“Over on No-Man’s Lake—I think that’s what he called it,” replied David.
“He’s a-goin’ to stay, right along now. I’ve been wantin’ to git a partner to help with the traps fur quite a spell.”
“You ain’t never said nothin’ to me ’bout gettin’ a partner,” said Swickey, her vanity wounded. “You always said I was as good as any two men helpin’ you.”
Avery, a trifle embarrassed at his daughter’s reception of the new partner, maintained an uncomfortable silence while dinner was in progress. He had hoped for delight from her, but she sat stolidly munching her food with conscious indifference to his infrequent sallies.
That evening, after David had gone to bed in the small cabin back of the camp, Avery sat on the porch with his daughter. For a long time she cuddled the kitten, busily turning over in her mind the possibilities of a whole dollar and a half. She had heard her father say that the new man was going to Tramworth in the morning. Perhaps he would be able to get her a dress. A dollar and a half was a whole lot of money. Maybe she could buy Pop some new “specs” with what she had left after purchasing the dress. Or if she had a book, a big one that would tell how to make dresses and everything, maybe that would be better to have. Jessie Cameron could sew doll’s clothes, but her mother had taught her. The fact that Swickey could not read did not occur to her as relevant to the subject. She felt, in a vague way, that the book itself would overcome all obstacles. Yes, she would ask the new man to buy a book for her and “specs” for her Pop. How to accomplish this, unknown to her father, was a problem she set aside with the ease of optimistic childhood, to which nothing is impossible.
“Pop,” she said suddenly.
“Wal?”
“Mebby you kin give me thet dollar-money fur the ile.”

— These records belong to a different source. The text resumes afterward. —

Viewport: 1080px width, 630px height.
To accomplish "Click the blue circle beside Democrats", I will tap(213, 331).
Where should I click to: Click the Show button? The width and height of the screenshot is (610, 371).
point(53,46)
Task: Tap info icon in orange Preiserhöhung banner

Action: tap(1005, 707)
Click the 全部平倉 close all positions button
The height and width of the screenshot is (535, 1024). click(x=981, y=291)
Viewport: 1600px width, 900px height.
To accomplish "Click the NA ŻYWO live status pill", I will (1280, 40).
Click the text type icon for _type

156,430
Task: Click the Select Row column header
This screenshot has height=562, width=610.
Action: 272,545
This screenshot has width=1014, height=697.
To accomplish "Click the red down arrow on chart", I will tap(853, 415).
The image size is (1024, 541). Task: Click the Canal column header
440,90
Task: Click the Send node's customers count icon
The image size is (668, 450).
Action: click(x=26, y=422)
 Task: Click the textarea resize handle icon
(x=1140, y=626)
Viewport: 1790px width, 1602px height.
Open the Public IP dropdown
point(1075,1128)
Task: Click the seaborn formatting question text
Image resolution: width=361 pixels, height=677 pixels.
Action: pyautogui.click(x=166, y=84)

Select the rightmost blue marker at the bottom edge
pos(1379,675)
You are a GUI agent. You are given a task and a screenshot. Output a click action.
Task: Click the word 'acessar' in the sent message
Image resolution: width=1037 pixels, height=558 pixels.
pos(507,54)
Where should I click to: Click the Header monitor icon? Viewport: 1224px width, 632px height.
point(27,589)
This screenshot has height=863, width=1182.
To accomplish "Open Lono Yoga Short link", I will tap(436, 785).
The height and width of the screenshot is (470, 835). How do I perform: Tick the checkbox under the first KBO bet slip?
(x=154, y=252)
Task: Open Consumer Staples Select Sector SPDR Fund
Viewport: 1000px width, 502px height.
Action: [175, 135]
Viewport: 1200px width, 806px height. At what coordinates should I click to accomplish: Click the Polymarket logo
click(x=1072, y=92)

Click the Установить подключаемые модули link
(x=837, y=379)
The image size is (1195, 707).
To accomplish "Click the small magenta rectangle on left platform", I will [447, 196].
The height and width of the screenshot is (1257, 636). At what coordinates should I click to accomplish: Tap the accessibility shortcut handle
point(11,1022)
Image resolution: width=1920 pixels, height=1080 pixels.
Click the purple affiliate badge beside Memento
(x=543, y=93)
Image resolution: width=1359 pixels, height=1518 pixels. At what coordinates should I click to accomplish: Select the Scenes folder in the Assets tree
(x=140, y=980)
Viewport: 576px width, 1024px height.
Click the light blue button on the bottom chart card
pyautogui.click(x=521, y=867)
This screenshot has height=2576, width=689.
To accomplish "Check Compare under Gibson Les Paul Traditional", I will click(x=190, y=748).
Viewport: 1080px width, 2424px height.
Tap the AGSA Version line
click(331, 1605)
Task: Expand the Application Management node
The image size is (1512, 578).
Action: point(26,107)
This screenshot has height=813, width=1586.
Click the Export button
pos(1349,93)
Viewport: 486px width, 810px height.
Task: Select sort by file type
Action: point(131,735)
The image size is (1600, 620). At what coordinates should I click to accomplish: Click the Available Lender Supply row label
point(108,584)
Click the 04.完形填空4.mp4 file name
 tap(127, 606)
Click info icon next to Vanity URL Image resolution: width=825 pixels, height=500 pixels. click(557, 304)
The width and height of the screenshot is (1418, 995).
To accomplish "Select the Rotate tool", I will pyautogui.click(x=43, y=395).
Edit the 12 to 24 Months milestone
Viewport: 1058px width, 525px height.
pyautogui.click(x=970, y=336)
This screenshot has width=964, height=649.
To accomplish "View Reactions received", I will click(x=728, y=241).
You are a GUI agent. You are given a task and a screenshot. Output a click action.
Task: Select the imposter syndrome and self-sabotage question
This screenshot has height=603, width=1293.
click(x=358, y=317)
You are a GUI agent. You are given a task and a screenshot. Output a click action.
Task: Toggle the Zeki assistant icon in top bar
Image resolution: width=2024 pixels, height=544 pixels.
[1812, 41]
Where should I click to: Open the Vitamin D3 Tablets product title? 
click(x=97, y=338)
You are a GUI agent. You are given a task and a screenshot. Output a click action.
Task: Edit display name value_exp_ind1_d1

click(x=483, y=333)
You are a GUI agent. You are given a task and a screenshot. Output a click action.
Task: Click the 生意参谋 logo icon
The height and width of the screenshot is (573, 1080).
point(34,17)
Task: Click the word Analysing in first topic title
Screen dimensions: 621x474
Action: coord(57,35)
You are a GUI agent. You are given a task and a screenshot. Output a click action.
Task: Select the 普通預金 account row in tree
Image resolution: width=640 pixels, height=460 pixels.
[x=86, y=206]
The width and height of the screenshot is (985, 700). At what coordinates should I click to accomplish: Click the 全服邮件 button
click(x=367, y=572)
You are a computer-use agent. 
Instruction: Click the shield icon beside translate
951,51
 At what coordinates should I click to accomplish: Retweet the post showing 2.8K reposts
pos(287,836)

“Ya-a-s,” he drawled, secretly amused at her sudden interest in money and anxious to reinstate himself in her favor. “Ya-a-s, but what you goin’ to do? Buy Pop thet dress-suit, mebby?”
“I reckon not,” she exclaimed with an unexpected show of heat that astonished him. “You said dress-suits made folks ack foolish, and I reckon some folks acks foolish ’nough right in the clothes they has on without reskin’ changin’ ’em.” With this gentle insinuation, she gathered Beelzebub in her arms and marched to her room.